Many proteins form ordered irreversible aggregates called amyloid fibrils which are responsible for several neurodegenerative diseases. β-lactoglobulin (β-lg), an important globular milk protein, self-assembles to form amyloid-like fibrils on heating at low pH. The present study investigated the effects of two commonly used organic solvents acetonitrile (MeCN) and antimicrobial preservative benzyl alcohol (BA) on the conformation and self-assembly of β-lg at ambient condition. Both MeCN and BA induced a concentration-dependent conformational change showing exposure of hydrophobic patches, loss of tertiary structure and higher α-helical structure at moderate concentrations. In the presence of 50-80% (v/v) MeCN and 1.5-3% (v/v) BA further structural transitions from α-helical to non-native β-sheet structure were observed with a molten globule-like intermediate at 70% MeCN. These non-native β-sheet structures have high tendency to form aggregates. The formation of β-lg self-assembly was confirmed by Thioflavin T studies, Congo red assay, Rayleigh scattering and dynamic light scattering analysis. Transmission electron microscopy studies showed amyloid fibril formation in both MeCN and BA. Our results showed that BA enhances the unfolding and self-assembly of β-lg at much lower concentration than MeCN. Thus solvent composition forces the protein to achieve the non-native structures which are responsible for protein aggregation.

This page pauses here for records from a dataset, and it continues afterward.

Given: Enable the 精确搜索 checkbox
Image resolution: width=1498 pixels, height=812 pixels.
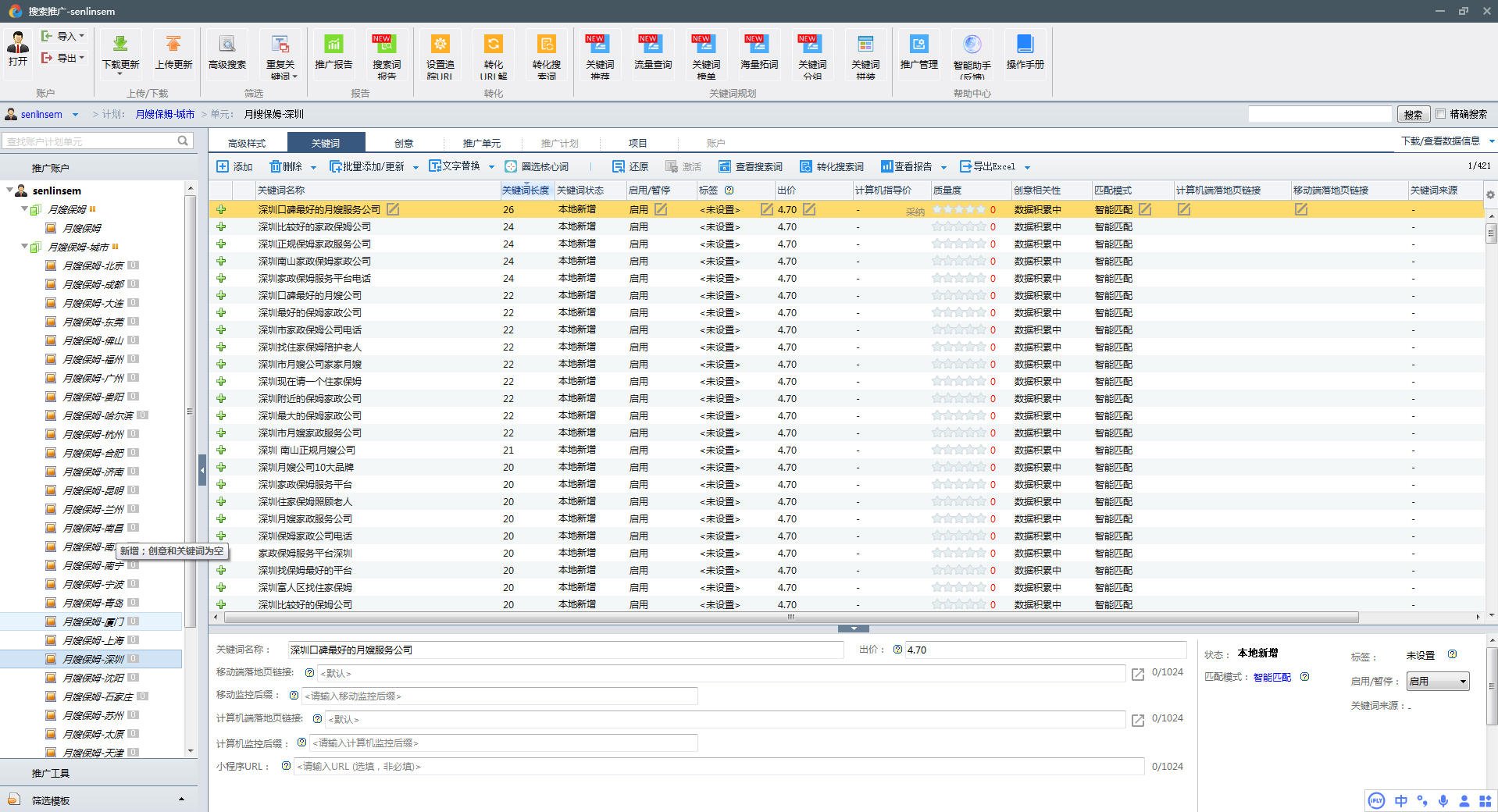Looking at the screenshot, I should (x=1441, y=114).
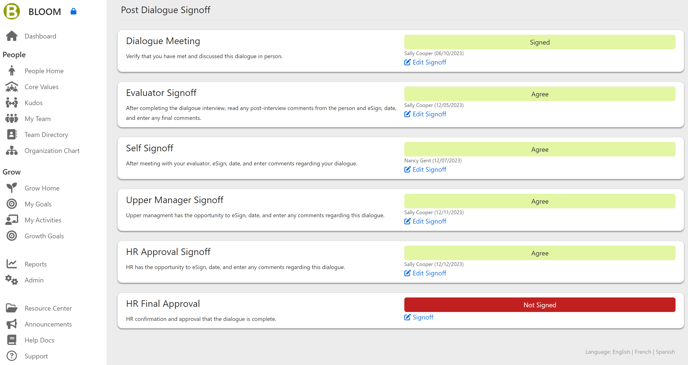Click the Kudos icon in sidebar
The width and height of the screenshot is (688, 365).
(12, 103)
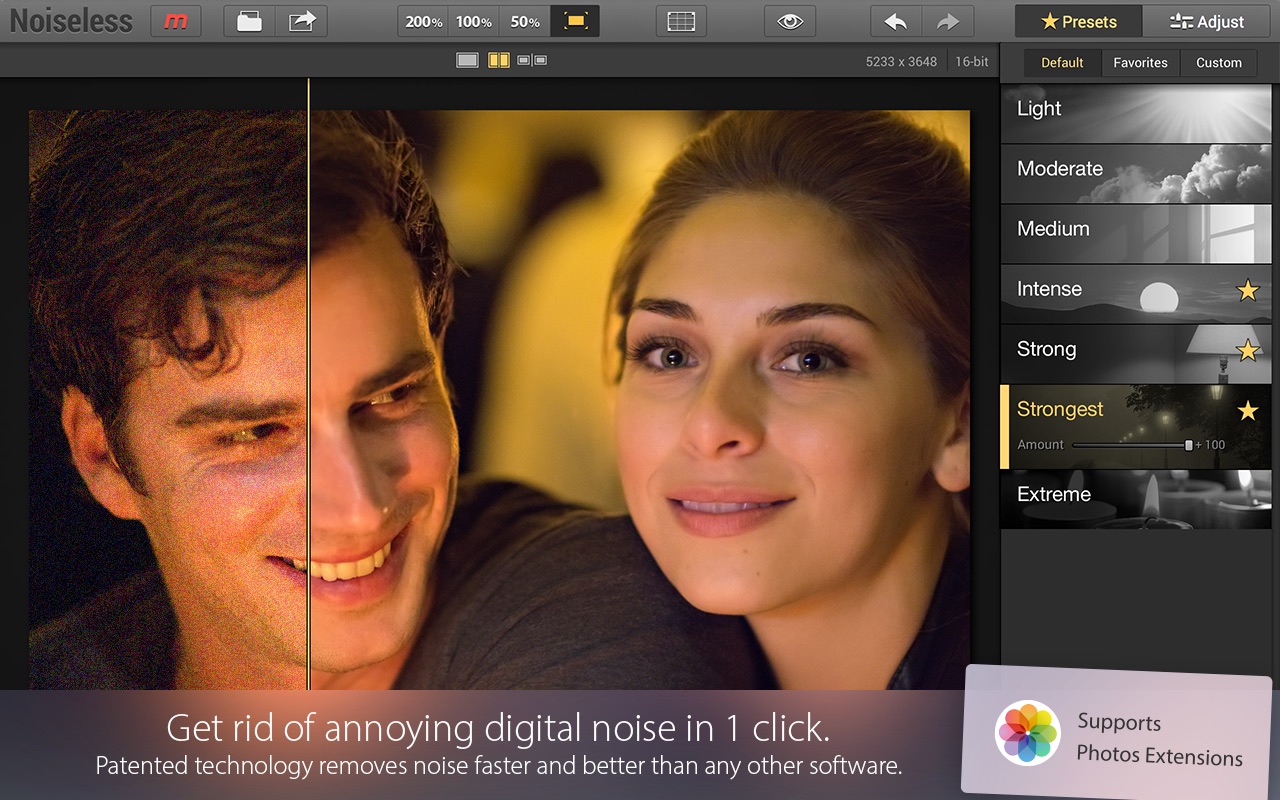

Curcumin inhibits the Al(III) and Zn(II) induced amyloid fibrillation of β-lactoglobulin in vitro

Accumulation of ordered protein aggregates (or amyloids) is responsible for several neurodegenerative diseases. The behaviour of amyloidal fibril formation of β-lactoglobulin (β-lg) during heat treatment depends on the environmental conditions. In this study the Al(III) and Zn(II) induced amyloid fibrillations of β-lg, in the absence and presence of curcumin, were evaluated using fluorescence, Thioflavin T, Congo red, Rayleigh scattering, dynamic light scattering analysis, FT-IR, CD spectroscopy and transmission electron microscopy. Curcumin, a natural phenolic antioxidant, is capable of binding with Al3+, Zn2+ and β-lg. Our experimental findings demonstrate that the metal–curcumin mixture can inhibit the transition from less structured oligomers to β-sheet rich protofibrils which act as seeding factors for further fibrillization. The Al(III)–curcumin mixture has greater inhibition capability than the Zn(II)–curcumin mixture of heat treated metal induced aggregation of β-lg.